Jet-engine inspired FloDesign boosts wind turbine output
BOSTON--Start-up FloDesign Wind, one of a number of companies looking to shake up the wind turbine business, said a prototype of its jet engine-inspired turbine was three times more efficient at converting wind to usable energy than traditional designs.
The Massachusetts-based company is seeking to raise a series B round of $25 million later this year to deploy and test the real-life performance of its 150-kilowatt turbines, said CEO Stanley Kowalski III at the Cleantech Forum conference here on Thursday.
FloDesign Wind last year was spun out of aerospace engineering company FloDesign, which has supplied components used in military helicopters and fighter planes. Using its expertise in aerodynamics, the company is developing a wind turbine that more resembles a jet engine than a typical three-blade turbine.
Its plan is to develop relatively small turbines and market them for use by businesses, communities, or wind farm developers. The company is now testing prototypes, a process that will take at least a year, Kowalski indicated.
"I think it's exciting that there's an oligopoly (among wind turbine suppliers)," he said during a panel on Thursday. "There is a resistance to change and that's how things disrupt and we hope to be one of the disruptors."
Utility-scale wind farms typically use giant wind turbines capable of turning out one or two megawatts of electricity--enough to supply hundreds of homes. By contrast, FloDesign wind--along with a other wind challengers--is developing its turbine for use in locations not well suited for large turbines, such as mountain ridge lines, or to customers that want to make power on site, such as municipalities or businesses, Kowalski said.
FloDesign Wind estimates that it can produce power at about 40 percent cheaper than traditional turbines, although the performance depends on the location. Part of the lower cost is from being able to extract more usable energy from the available wind--the company tested a prototype of its turbine at the Massachusetts Institute of Technology earlier this year and found that it delivered a three times improvement over traditional designs, Kowalski said.
The turbine is built around a fan and a shroud that surrounds it. It's designed so that air passes through the fan blades and around the edges of the shroud. This creates a mix of two air speeds at the back of the unit, with fast air going around the edges of the shroud and slow air passing through the blades. When the two air flows meet, the rapid mixing causes air to be pulled through the turbine, Kowalski explained. The electricity is generated at the tips of blades rather than using a gear box.
The product, which has a 60-foot diameter, is being made so that it can be transported onto a standard truck bed, which should make installation cheaper and easier than large turbines. The company expects that it will be less dangerous to birds and bats because it will be easier to see, Kowalski said. He said it should be quieter than traditional turbines as well.
Taking on incumbents
FloDesign Wind is among a number of start-up wind companies trying to crack into the wind market by introducing different product designs and by targeting different customers than the large suppliers, such as Siemens, Vestas, and GE, which sell to large-scale wind farm developers.

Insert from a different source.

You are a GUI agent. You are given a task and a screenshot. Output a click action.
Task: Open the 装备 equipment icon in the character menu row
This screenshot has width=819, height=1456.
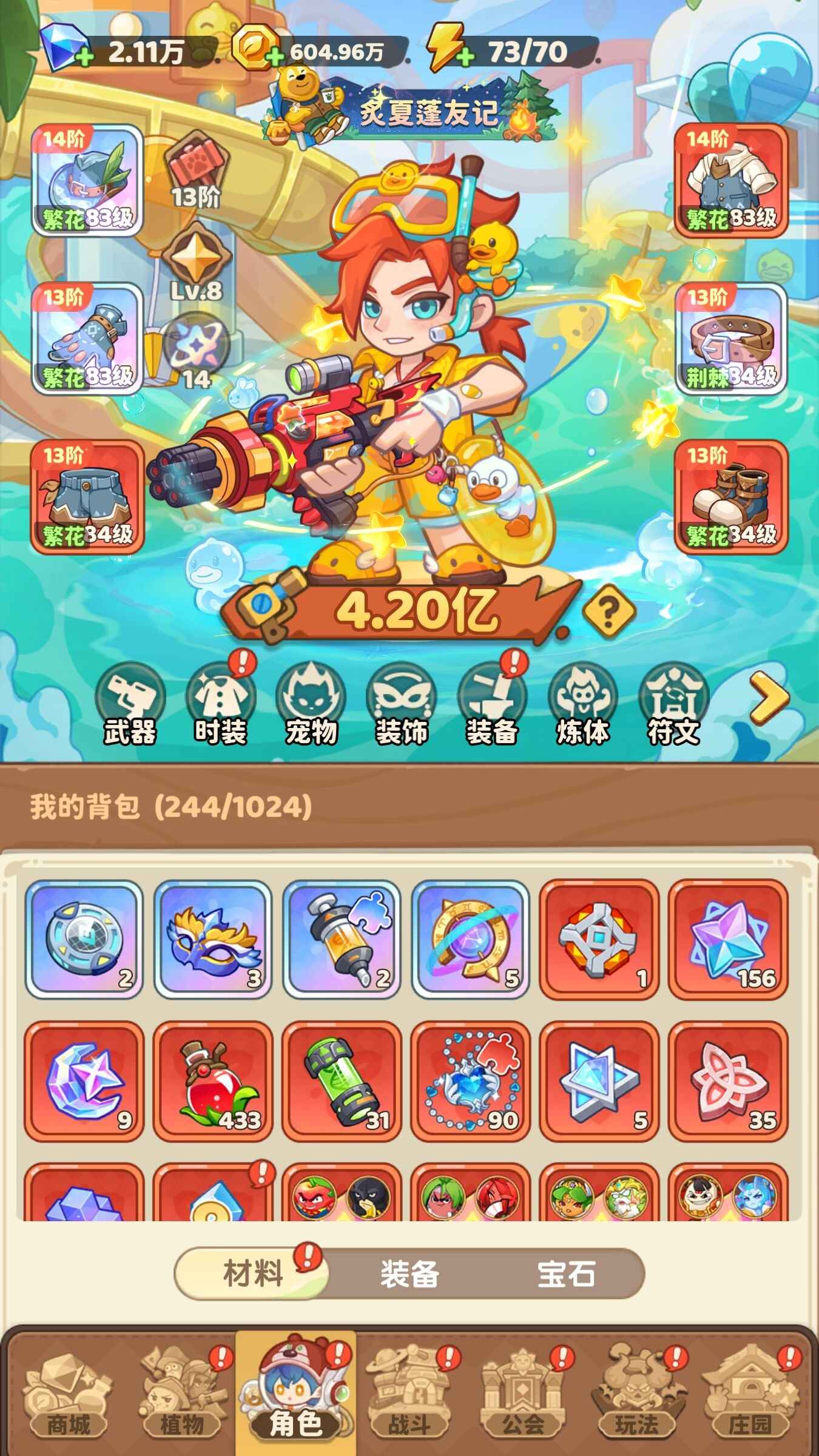coord(491,704)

Incumbents have made turbines larger and larger over the years to generate more power from an existing location and bring down the cost of delivered electricity. There have been attempts to make mid-size turbines big enough to supply a school or community using the traditional three-blade wind turbine design. But there have been technical problems and those projects which typically have a higher cost per kilowatt to install, according to a report from the National Renewable Energy published last year.
New companies, however, are entering the mid-size turbine field, including FloDesign Wind, OptiWind, and BroadStar Wind Systems. Developers envision that the machines could be deployed in existing wind farms among larger turbines, at a big-box stores, or for locations where there isn't enough land available.
"For the first time, we can build a turbine that can compete on price with big turbines at small scale--it's like the PC versus the mainframe," said Kowalski.
A more distributed model of wind generation addresses one of the biggest problems today in wind: having the transmission lines to bring megawatts worth of electricity to places where it is consumed. T. Boone Pickens, for example, had to delay its planned wind farm in Texas because a lack of transmission.
With its second round of funding, FloDesign Wind is seeking partnerships to help bring the product to market, Kowalski said. The company raised a series A round of $6 million from Kleiner, Perkins, Caufield & Byers and is hoping to close its second round by the end of the year. It has also received funding from the Department of Energy.
The company has already gotten interest from at least one utility to use its turbine, Kowalski said, although he also said that he expects utilities overall will be slower to adopt new wind technologies.